Recent reviews back that up. Researchers have outlined how foundation models and large-scale machine learning may help integrate multimodal brain data - imaging, text, genomics, behavior - into more general models of brain organization [2,3]. Others argue that data-driven approaches can sharpen psychiatric research, where old diagnostic categories often act like crooked walls somebody kept repainting instead of fixing [4].

But let's not hand the keys to the robot foreman just yet. AI is very good at finding patterns. It is not magically good at understanding what those patterns mean. A model can cluster brain data beautifully and still produce something biologically muddy, clinically useless, or both. If you ask a machine to organize a junk drawer, you may get neat piles of nonsense.

What this could fix in the real world

If this approach works, the payoff is big.

First, it could help neuroscience stop speaking in dialects. Right now, a cognitive neuroscientist, a molecular biologist, and a psychiatrist can study the same broad problem and act like tenants in the same building who have never met. AI tools may help connect those silos by learning from many data types at once [2,3].

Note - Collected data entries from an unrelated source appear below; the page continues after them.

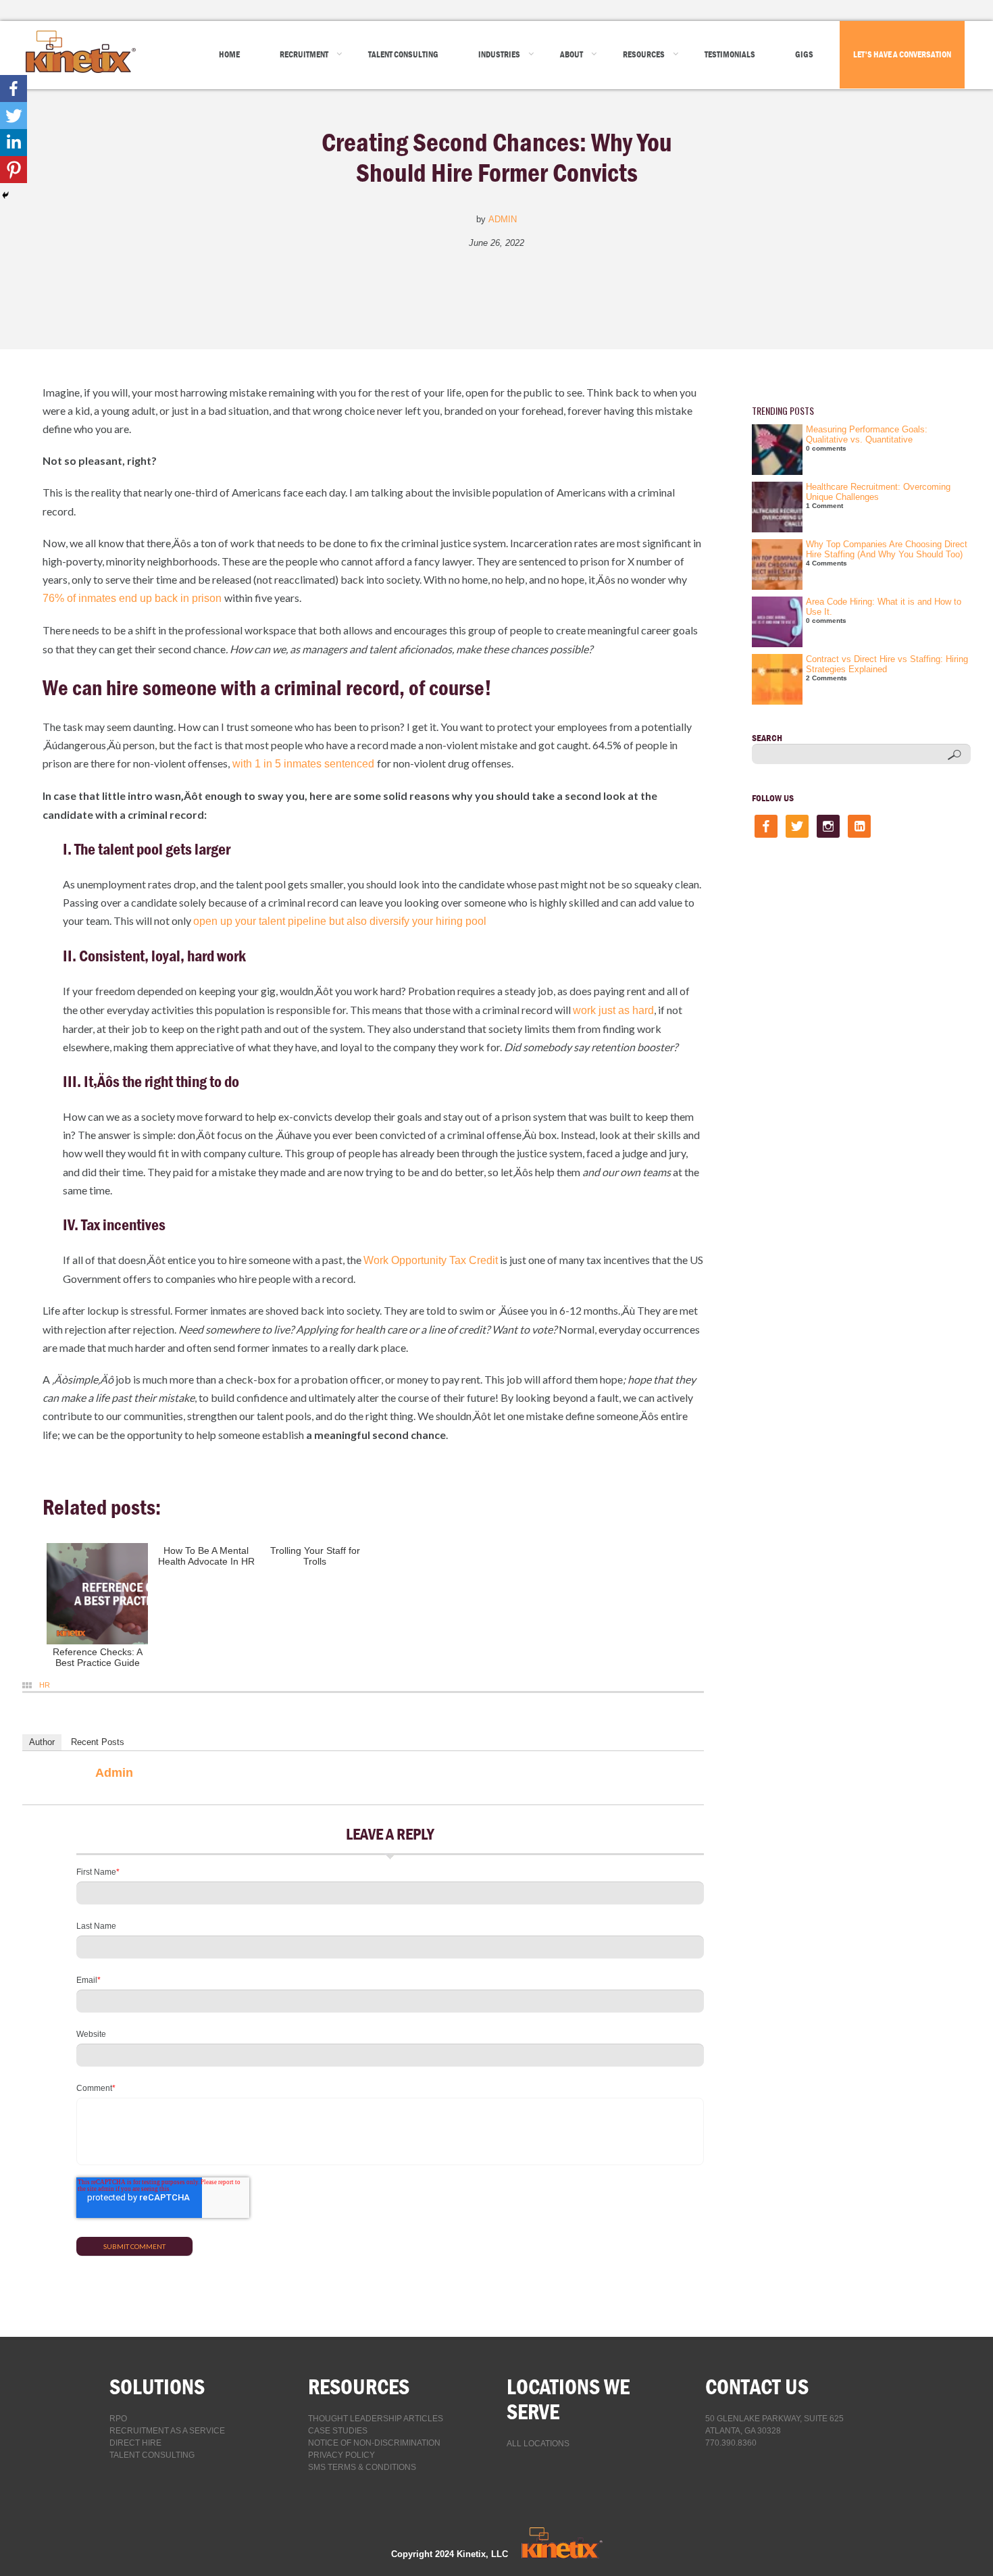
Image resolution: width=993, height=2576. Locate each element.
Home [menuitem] (229, 54)
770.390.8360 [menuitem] (731, 2443)
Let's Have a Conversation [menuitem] (902, 54)
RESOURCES (358, 2386)
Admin (502, 219)
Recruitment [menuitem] (304, 54)
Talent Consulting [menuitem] (403, 54)
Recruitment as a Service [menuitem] (167, 2430)
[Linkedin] (13, 142)
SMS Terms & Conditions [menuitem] (362, 2467)
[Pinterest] (13, 169)
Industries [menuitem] (499, 54)
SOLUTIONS (157, 2386)
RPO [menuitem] (118, 2418)
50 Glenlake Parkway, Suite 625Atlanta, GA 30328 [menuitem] (774, 2424)
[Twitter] (13, 115)
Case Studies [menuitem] (337, 2430)
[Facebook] (13, 88)
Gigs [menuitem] (804, 54)
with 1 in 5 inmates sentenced (303, 763)
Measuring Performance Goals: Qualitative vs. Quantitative (866, 434)
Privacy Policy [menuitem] (341, 2455)
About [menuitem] (571, 54)
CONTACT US (757, 2386)
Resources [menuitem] (644, 54)
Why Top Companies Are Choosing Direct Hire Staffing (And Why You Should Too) (886, 549)
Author (42, 1742)
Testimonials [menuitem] (730, 54)
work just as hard (613, 1010)
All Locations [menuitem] (538, 2443)
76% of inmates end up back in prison (133, 598)
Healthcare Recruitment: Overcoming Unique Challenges (878, 492)
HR (44, 1685)
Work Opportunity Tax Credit (430, 1260)
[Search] (954, 755)
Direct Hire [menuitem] (135, 2443)
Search (767, 738)
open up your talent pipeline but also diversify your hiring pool (339, 921)
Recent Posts (97, 1742)
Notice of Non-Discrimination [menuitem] (374, 2443)
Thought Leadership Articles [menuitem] (375, 2418)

Second, it could improve how we define disorders. Conditions like depression, autism, or schizophrenia do not always respect the symptom checklists we use. Data-driven models may reveal more biologically grounded groupings - less "every leak is water damage" and more "this crack started in the foundation" [4,5].

Third, it could make brain science more cumulative. Right now, many papers add one more brick to one more wall in one very specific room. Useful, sure. But hard to assemble into a full building. AI may help reconcile scattered results into a broader map of brain function [1-3].

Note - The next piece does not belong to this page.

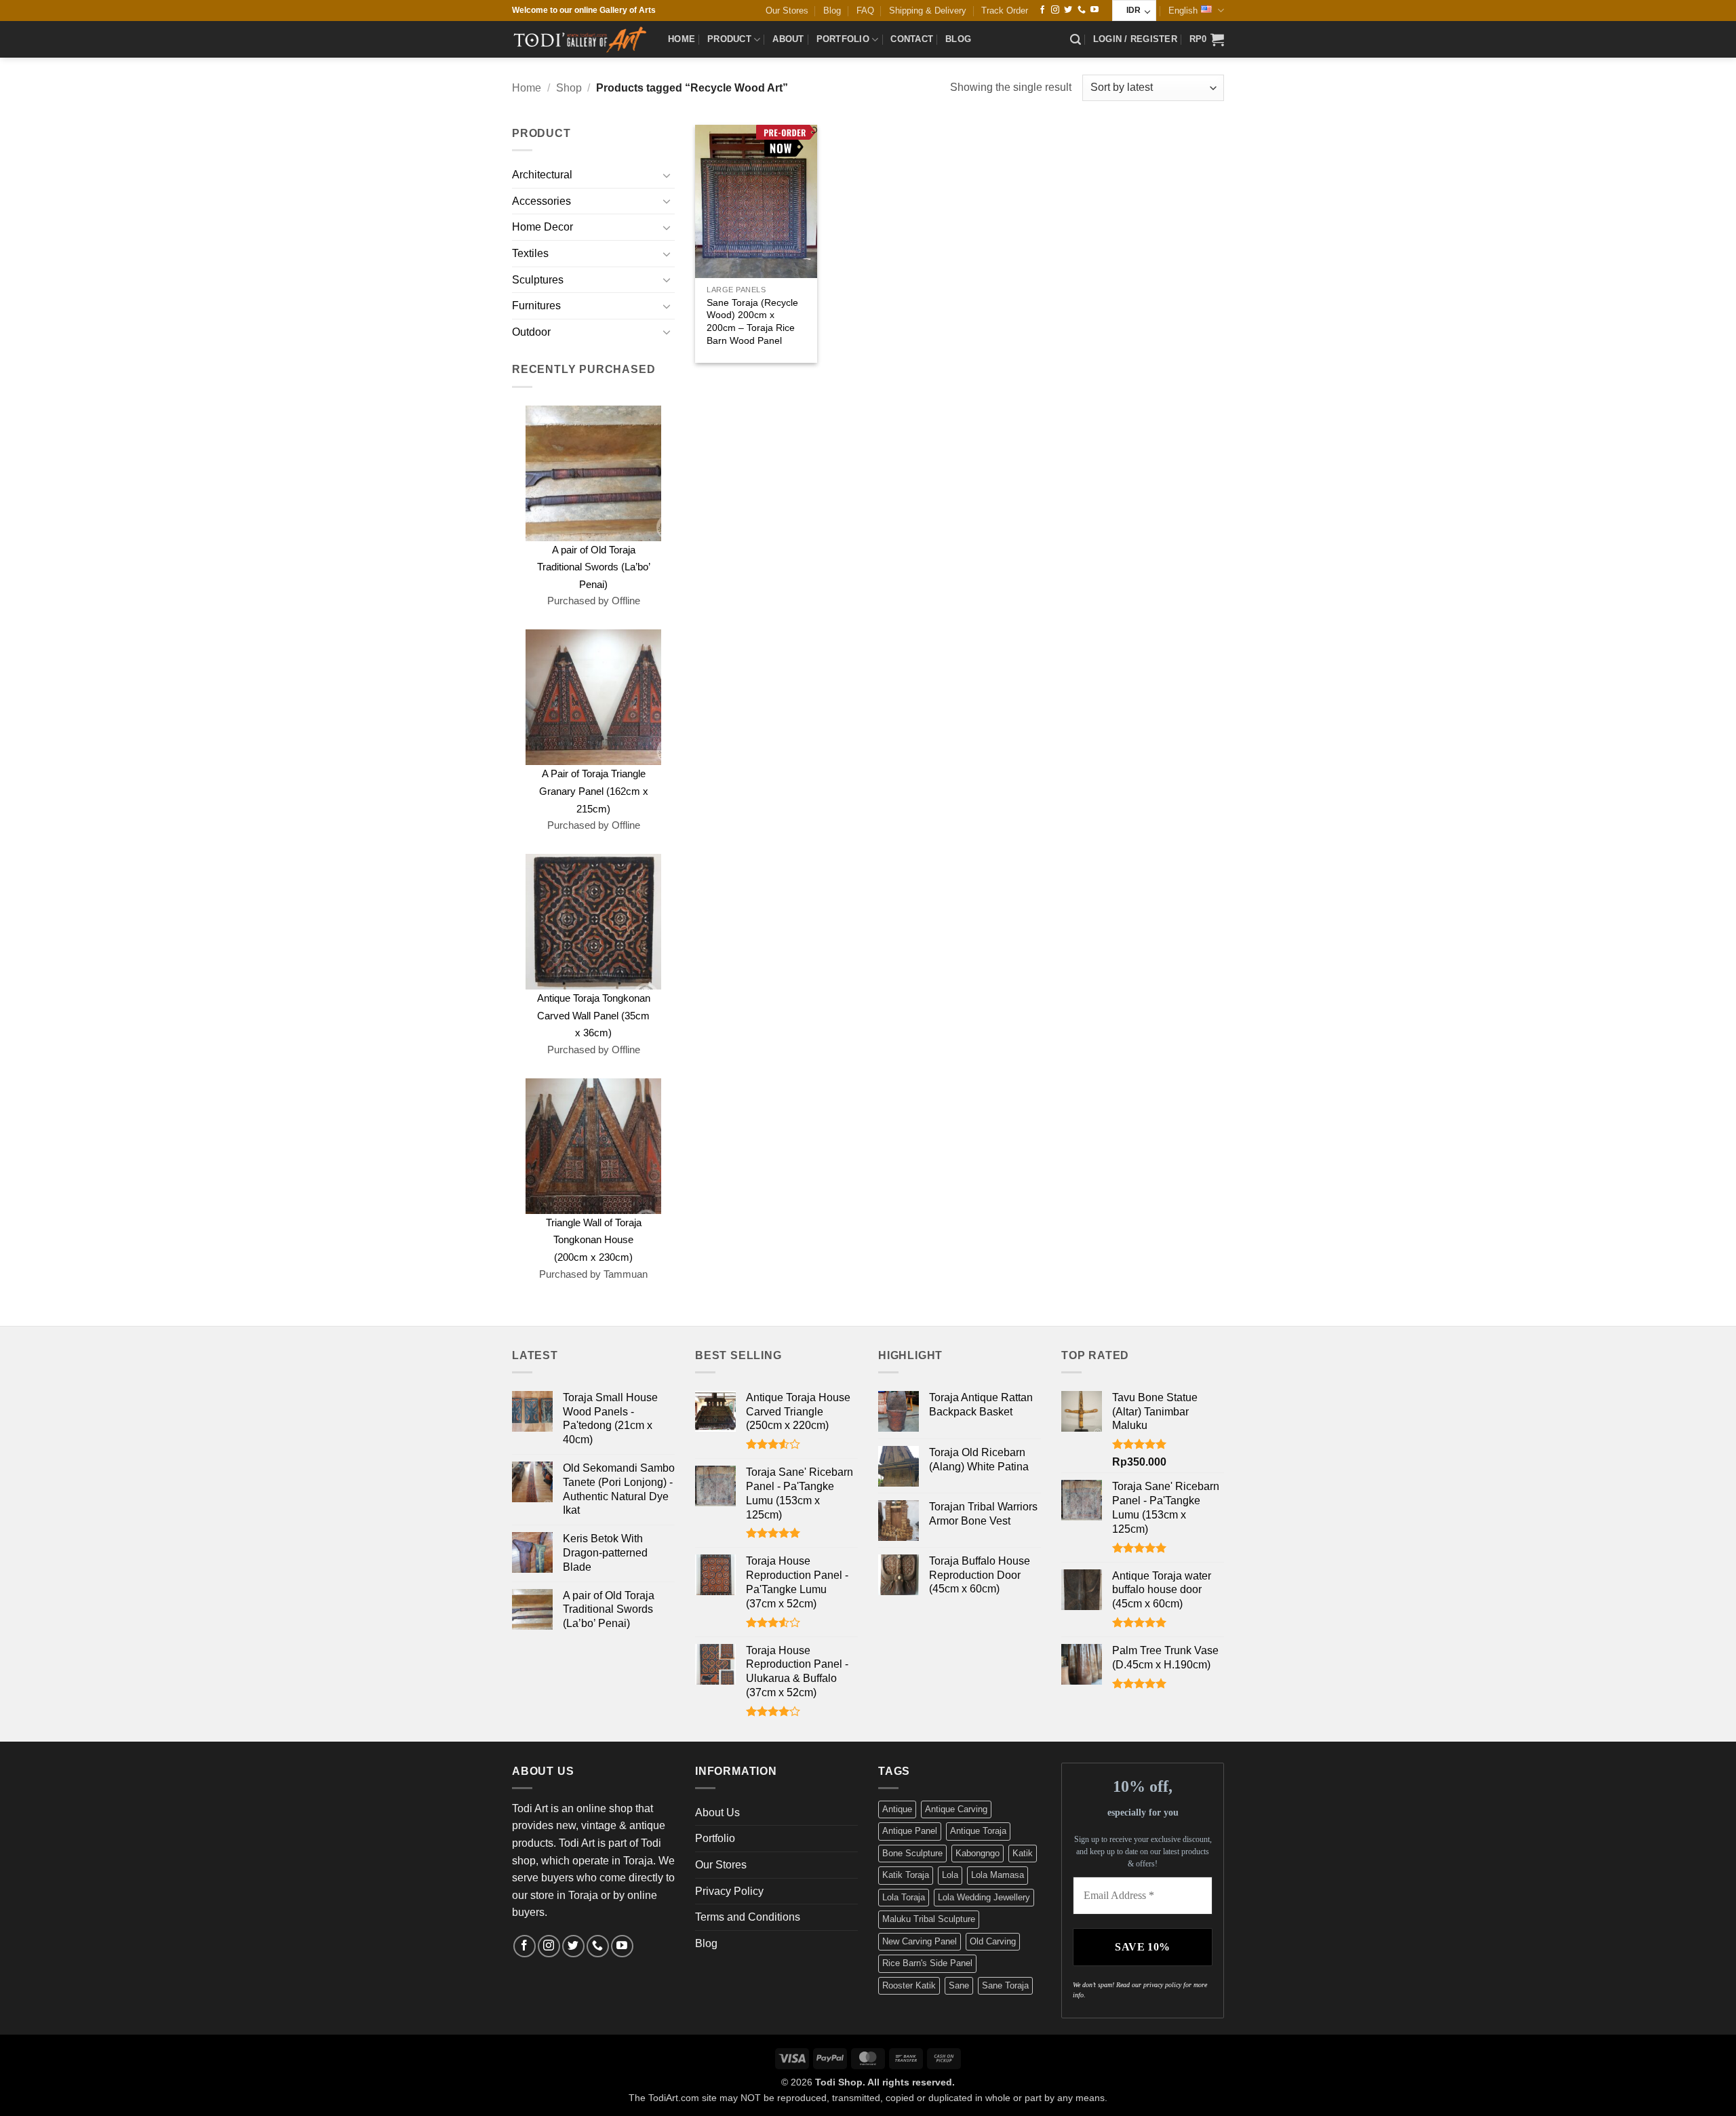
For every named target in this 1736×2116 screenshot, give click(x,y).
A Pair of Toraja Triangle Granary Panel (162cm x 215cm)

The catch: better tools do not erase bad assumptions

There is a reason this is still an argument and not a victory lap.

Big datasets can be biased. Models can inherit the blind spots of the data they train on. Fancy prediction is not the same thing as explanation. And neuroscience still needs experiments, not just pattern-mining. You cannot understand a building by staring at spreadsheets of brick counts.

That concern shows up all over the current literature. Experts keep warning that machine learning in neuroscience needs transparency, validation, and real biological grounding, or else we end up with polished black boxes wearing hard hats for show [3,5].

So the smart version of Bzdok's pitch is not "AI will solve the brain." The brain has humbled smarter creatures than us for a long time. The smart pitch is that AI gives neuroscience a better way to sort, connect, and question what it already knows.

So what is the big idea?

The big idea is simple: maybe the brain should not be organized according to the labels humans found convenient. Maybe those labels were scaffolding, useful for a while, but not the finished structure.

If AI can help researchers discover more natural groupings in brain function, behavior, and disease, neuroscience could become less fragmented and more coherent. Less patchwork renovation. More actual architecture.

And honestly, that would be a relief. We have been studying the brain for ages, and half the time the field still feels like a job site where every subcontractor swears the other guy caused the collapse.

References

  1. Bzdok D. In this interview with Neuron, Danilo Bzdok argues that artificial intelligence and big data herald a paradigm shift in neuroscience. Neuron. 2026. doi: 10.1016/j.neuron.2026.04.042

  2. Ravi B, Larivière S, Raut R, et al. Foundation models for neuroscience: opportunities and challenges. Nature Neuroscience. 2024. doi: 10.1038/s41593-024-01708-2

  3. Koul A, Becchio C, Cavallo A. Prediction, representation, and explanation in AI-based neuroscience. Trends in Cognitive Sciences. 2024. doi: 10.1016/j.tics.2024.01.005

  4. Dwyer DB, Falkai P, Koutsouleris N. Machine learning approaches for clinical psychology and psychiatry. Annual Review of Clinical Psychology. 2024. doi: 10.1146/annurev-clinpsy-080122-034220

  5. Bzdok D, Meyer-Lindenberg A. Machine learning for precision psychiatry: opportunities and challenges. Biological Psychiatry: Cognitive Neuroscience and Neuroimaging. 2022. doi: 10.1016/j.bpsc.2021.11.007

Disclaimer: The image accompanying this article is for illustrative purposes only and does not depict actual experimental results, data, or biological mechanisms.